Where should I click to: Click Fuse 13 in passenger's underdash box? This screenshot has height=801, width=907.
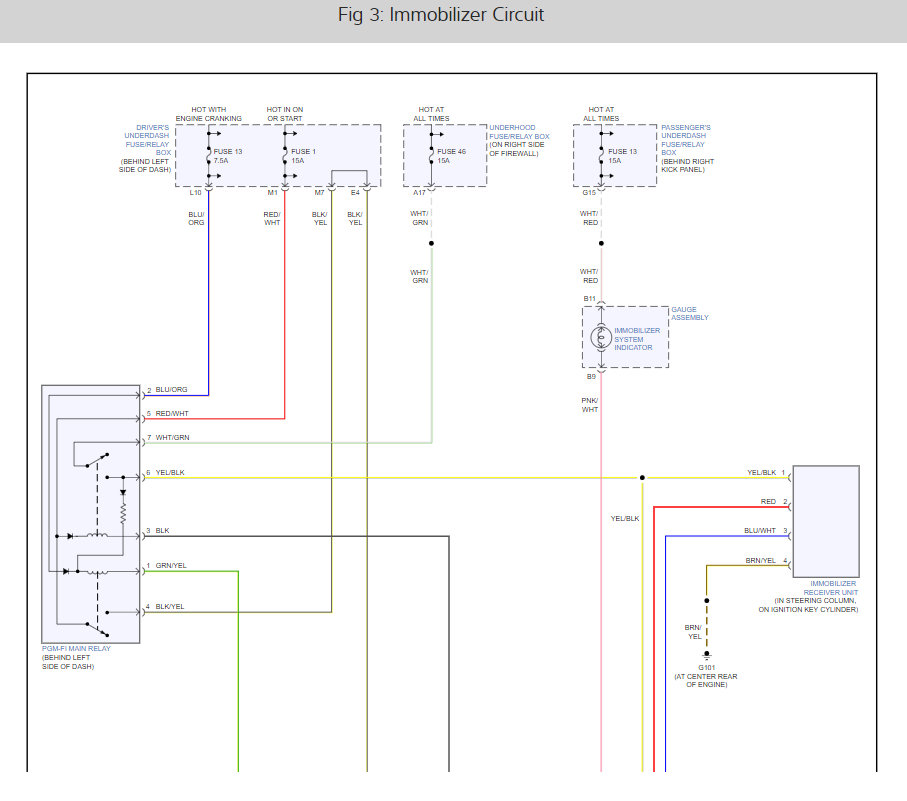click(601, 156)
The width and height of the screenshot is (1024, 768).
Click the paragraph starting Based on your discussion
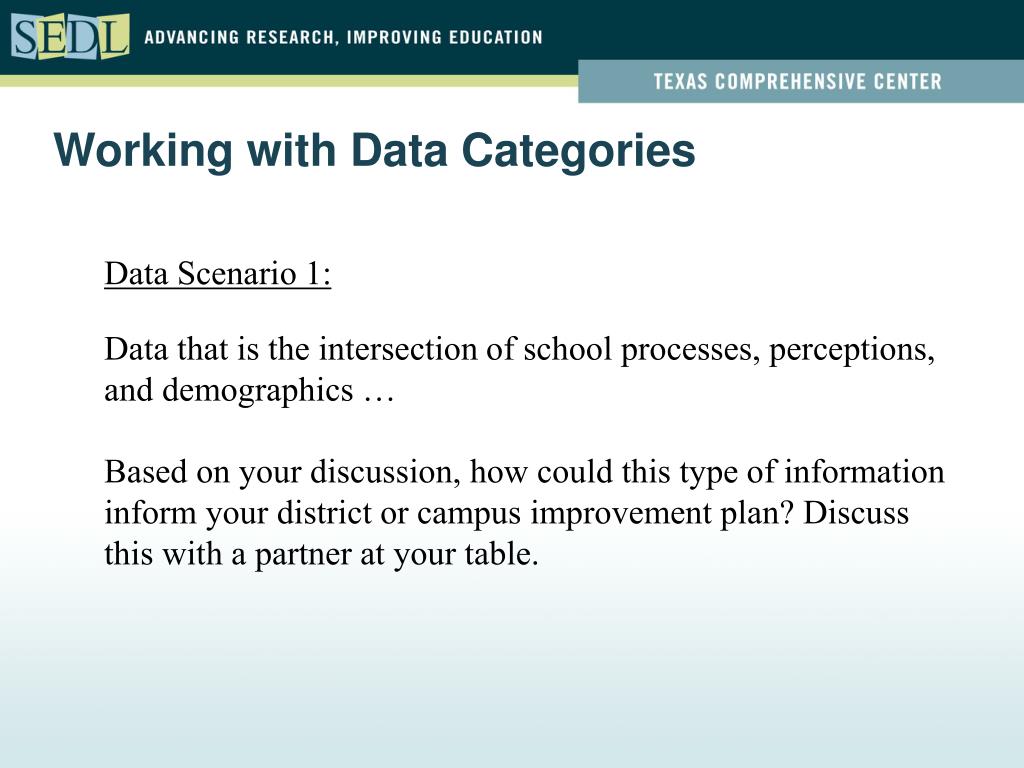[524, 513]
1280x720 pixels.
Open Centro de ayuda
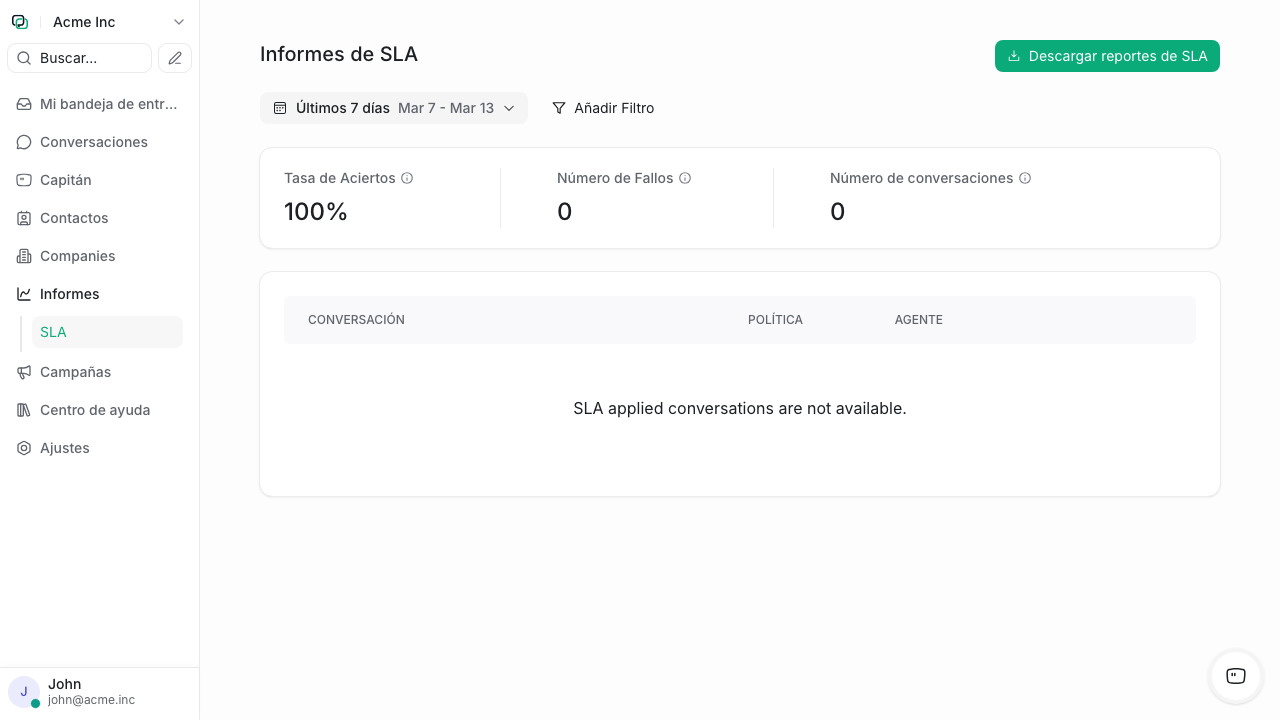[95, 410]
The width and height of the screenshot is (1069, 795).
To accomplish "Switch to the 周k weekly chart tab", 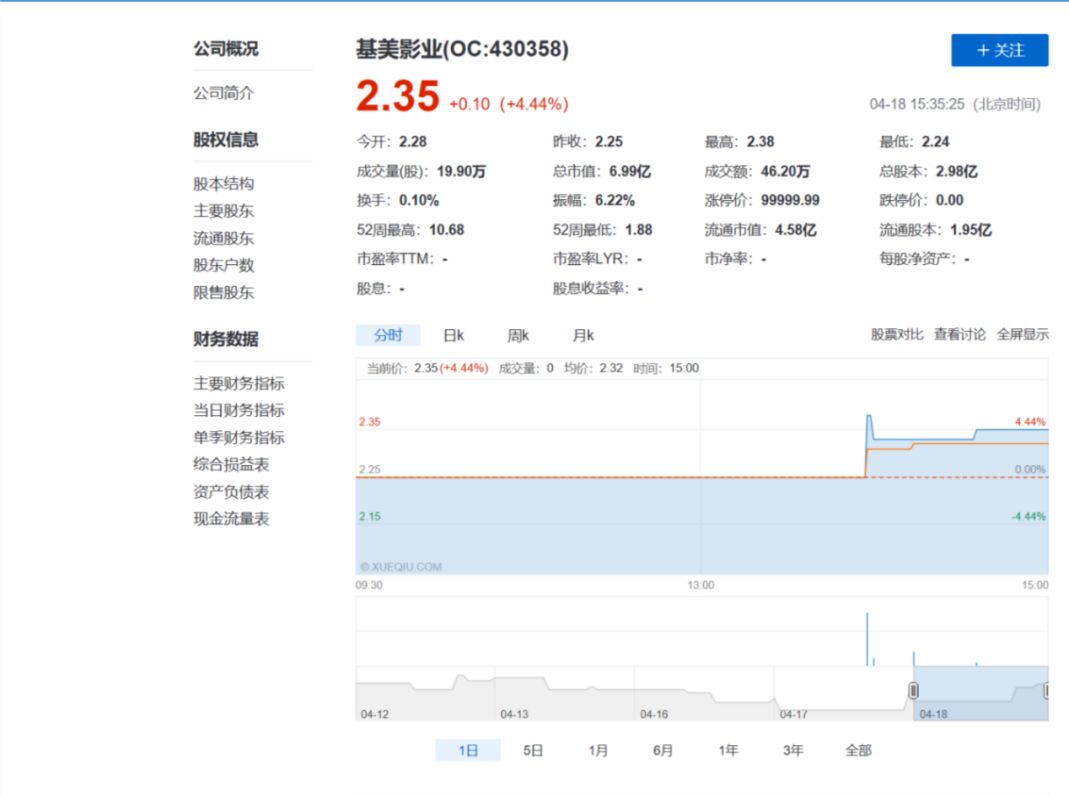I will pos(516,335).

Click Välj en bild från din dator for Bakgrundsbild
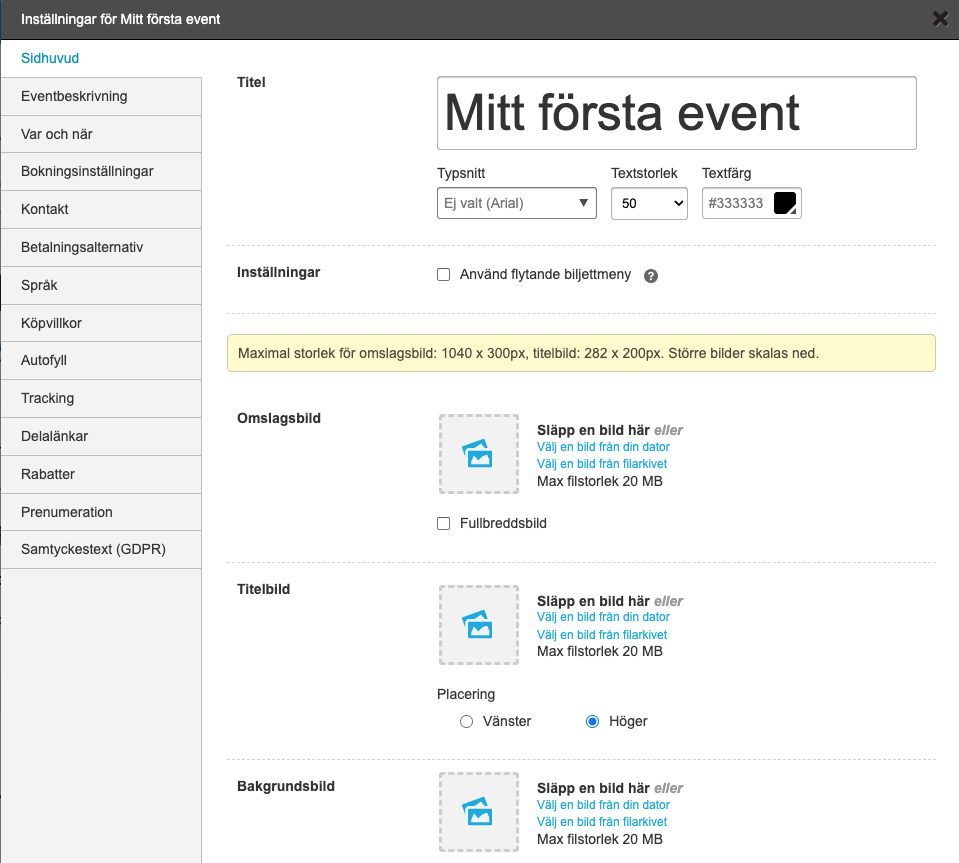[x=603, y=805]
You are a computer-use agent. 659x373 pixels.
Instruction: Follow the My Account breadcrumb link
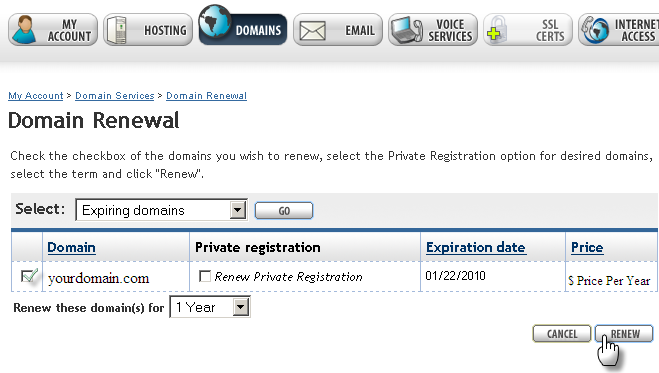[36, 96]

| GIVEN EXERCISE |
Filter the data above, keeping only the lines that contain the string "pixels", and copy each of those lines in full. The match is case-sensitive.

| FULL SOLUTION |
1280x720 pixels.
You are a computer-use agent. 659x373 pixels.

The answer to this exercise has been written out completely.